Episode II, Attack of the Clones, was also a bit awkward as Lucas and Co. switched to purely digital cameras, sets, characters, etc. Some of this digital wizardry looked like a cartoon (the droid factory on Geonosis, for instance) and overall the colour palate was too vivid, too false.

Finally with Episode III Lucas takes the technology for granted, and to good effect. He just tells his story. The effects are there, sure, and they're plentiful and well-done, but the focus is the story so the effects take a backseat. Just as he's starting to get good at making Star Wars movies again, he calls it quits. The end. No more Episodes.

With Episode III, Revenge of the Sith, Lucas comes back from the Dark Side and gives us a film with startling emotional depth, answering some of our questions and opening up a thousand more.
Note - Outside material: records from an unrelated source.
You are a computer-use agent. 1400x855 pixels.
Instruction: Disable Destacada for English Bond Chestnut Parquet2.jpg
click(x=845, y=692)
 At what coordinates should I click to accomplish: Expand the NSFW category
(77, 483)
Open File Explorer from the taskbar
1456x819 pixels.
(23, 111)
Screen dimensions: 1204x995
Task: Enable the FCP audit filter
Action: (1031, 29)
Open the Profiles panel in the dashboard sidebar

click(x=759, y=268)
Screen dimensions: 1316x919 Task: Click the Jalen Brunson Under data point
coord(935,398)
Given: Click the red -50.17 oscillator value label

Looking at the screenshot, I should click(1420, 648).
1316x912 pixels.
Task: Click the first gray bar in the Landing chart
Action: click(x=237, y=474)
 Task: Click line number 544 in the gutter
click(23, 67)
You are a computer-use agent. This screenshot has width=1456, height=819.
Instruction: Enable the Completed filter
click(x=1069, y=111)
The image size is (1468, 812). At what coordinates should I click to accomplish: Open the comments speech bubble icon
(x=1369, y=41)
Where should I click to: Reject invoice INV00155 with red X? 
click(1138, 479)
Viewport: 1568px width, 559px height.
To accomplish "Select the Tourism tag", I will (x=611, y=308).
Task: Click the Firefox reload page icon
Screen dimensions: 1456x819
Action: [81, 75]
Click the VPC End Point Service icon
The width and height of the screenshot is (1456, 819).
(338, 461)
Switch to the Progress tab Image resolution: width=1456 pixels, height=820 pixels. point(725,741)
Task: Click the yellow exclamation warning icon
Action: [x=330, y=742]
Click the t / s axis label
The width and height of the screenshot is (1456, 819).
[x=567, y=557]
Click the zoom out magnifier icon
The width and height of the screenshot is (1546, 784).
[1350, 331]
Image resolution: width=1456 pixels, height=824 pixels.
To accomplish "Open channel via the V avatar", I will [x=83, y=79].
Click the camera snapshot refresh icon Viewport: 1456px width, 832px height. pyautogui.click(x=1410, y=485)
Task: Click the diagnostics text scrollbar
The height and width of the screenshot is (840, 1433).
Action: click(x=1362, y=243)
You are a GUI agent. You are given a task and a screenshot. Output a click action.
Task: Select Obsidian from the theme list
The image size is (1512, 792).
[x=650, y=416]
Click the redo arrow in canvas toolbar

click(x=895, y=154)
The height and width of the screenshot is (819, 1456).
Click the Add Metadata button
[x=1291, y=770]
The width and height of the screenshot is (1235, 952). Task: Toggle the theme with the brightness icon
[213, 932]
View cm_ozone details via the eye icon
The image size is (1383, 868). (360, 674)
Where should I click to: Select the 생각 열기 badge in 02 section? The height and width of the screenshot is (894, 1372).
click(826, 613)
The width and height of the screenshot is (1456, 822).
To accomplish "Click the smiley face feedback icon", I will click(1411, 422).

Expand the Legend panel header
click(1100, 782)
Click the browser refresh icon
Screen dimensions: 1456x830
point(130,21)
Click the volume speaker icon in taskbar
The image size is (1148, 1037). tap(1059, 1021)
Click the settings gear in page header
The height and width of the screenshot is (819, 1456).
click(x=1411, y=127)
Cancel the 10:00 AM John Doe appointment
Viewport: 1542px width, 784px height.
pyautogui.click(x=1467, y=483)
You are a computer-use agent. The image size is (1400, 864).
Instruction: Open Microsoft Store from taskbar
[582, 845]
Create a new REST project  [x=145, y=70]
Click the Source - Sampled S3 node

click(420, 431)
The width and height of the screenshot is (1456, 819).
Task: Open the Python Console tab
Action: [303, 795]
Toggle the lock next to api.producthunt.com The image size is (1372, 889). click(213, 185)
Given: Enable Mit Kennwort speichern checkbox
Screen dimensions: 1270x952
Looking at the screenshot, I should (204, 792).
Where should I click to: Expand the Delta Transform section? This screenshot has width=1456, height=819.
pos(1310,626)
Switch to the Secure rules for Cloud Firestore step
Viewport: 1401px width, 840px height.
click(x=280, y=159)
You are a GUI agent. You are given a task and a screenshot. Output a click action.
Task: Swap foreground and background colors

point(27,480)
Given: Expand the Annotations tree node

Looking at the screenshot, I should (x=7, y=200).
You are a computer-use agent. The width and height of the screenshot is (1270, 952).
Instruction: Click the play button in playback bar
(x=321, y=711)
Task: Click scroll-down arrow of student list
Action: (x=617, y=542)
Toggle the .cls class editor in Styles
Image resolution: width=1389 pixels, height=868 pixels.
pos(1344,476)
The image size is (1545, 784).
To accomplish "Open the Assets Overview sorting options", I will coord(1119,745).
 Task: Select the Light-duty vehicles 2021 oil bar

There is still some good in him.

  • I'll take a moment to reflect on the Padme/Anakin love story for a moment. Let's see, in Episode I he was a cute little boy, then she meets him again in Episode II (nine years later) and he's a petulent teenager, whining about how he never gets his way, then later murders Sand People (Arabs?) and instead of recoiling in horror she's turned on by it. Now in Episode III she acts as a Sith enabler, attributing his bad behaviour (murdering Jedi children, single-handedly thrusting the entire galaxy into a dark age under the rule of an oppressive regime, etc.) as him just being under a lot of "stress." If that's all it takes to turn to the dark side, then I should be shooting lightening bolts out of my fingers by now.